C'est là, je ne veux pas dire le cas unique, mais une des causes qui ont amené ces nombreuses révocations, ces nombreuses destitutions, ces nombreuses suspensions dont on vous a entretenus. Il y en a beaucoup qui ont été des abus, des actes répréhensibles; mais il y en a beaucoup aussi qui étaient inévitables, qui étaient commandées par la force des choses, par l'empire de la situation politique et de la responsabilité politique du ministre placé à la tête de l'Université.

Et remarquez, je vous prie, que c'est précisément dans les moments où la politique a joué un grand rôle et exercé un grand empire, dans les moments de changement de gouvernement que la plupart de ces actes ont eu lieu. Je le répète, je suis fort loin de les défendre tous; il y en a eu de mauvais, de déraisonnables, déterminés par les passions du moment; mais il y en a eu de raisonnables, de légitimes, fondés sur la nécessité, sur ce que l'administration générale de l'instruction publique aurait été impossible sans ce pouvoir, sur ce que l'administrateur supérieur, commandé par la nature des choses, était obligé de faire entrer l'Université dans le domaine de la responsabilité politique.
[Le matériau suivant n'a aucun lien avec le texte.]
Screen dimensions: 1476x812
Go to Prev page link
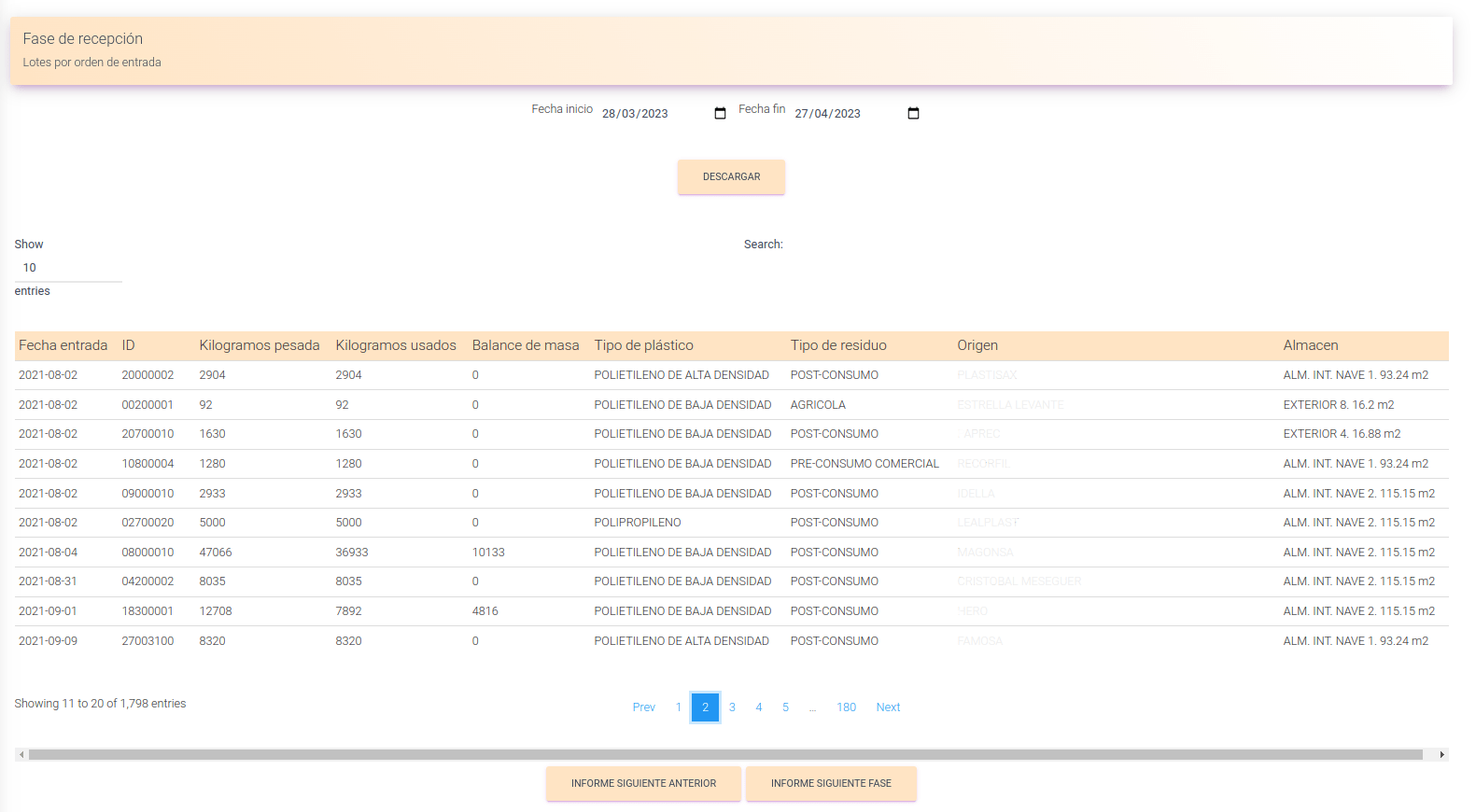pyautogui.click(x=643, y=707)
C'est là toute la question. La responsabilité politique du ministre peut se trouver compromise par la conduite de ses agents. Il est donc impossible qu'il n'ait pas les moyens de mettre sa responsabilité à couvert. Et quand le Roi m'a fait l'honneur de me confier le département de l'instruction publique, si j'avais pensé que les recteurs, que les administrateurs, mes propres agents, mes agents directs et nécessaires, n'étaient pas sous mon autorité, qu'ils ne pouvaient être atteints que par une juridiction indépendante, que je pouvais, en un mot, être représenté sur tous les points de la France, par des hommes sur lesquels je n'aurais pas d'action propre et libre, j'en appelle à tous les hommes de sens, aurais-je pu, aurais-je dû accepter le pouvoir et la responsabilité politique à de telles conditions?
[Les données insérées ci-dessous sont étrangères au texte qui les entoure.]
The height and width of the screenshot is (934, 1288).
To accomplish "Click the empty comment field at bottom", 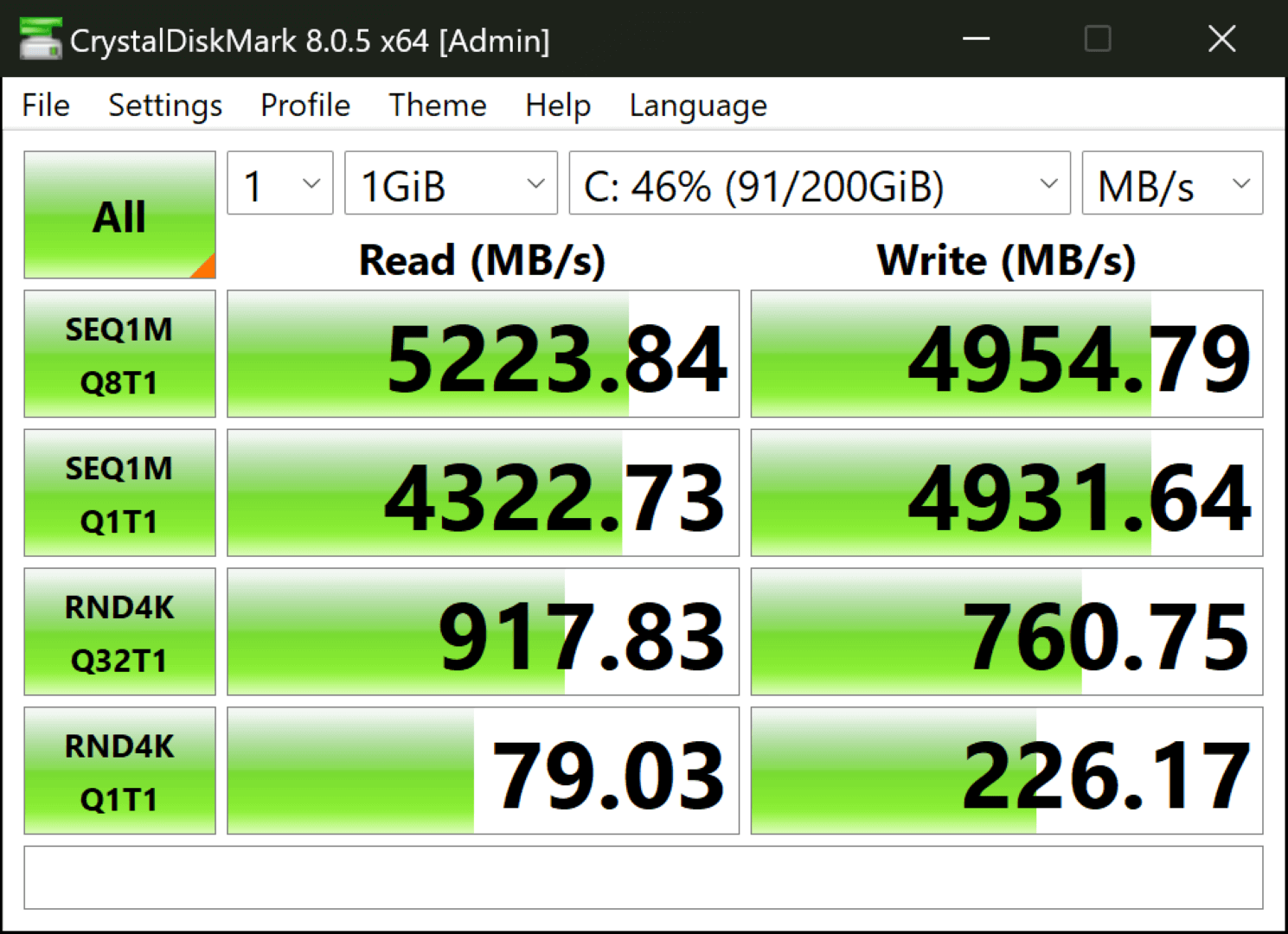I will [x=643, y=878].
Je le répète: pour tout ce qui concerne les actes universitaires, les décrets de l'Université sont applicables; les garanties universitaires sont entières. Bien loin de les nier, je suis le premier à dire que toutes les fois qu'un membre de l'Université croit son droit violé, il est de son devoir d'user des moyens légaux pour revendiquer son droit. Mais quand il ne s'agit en aucune manière d'actes universitaires, quand il s'agit d'actes politiques, la responsabilité du ministre demeure entière: il n'y a de bonne administration possible qu'à cette condition.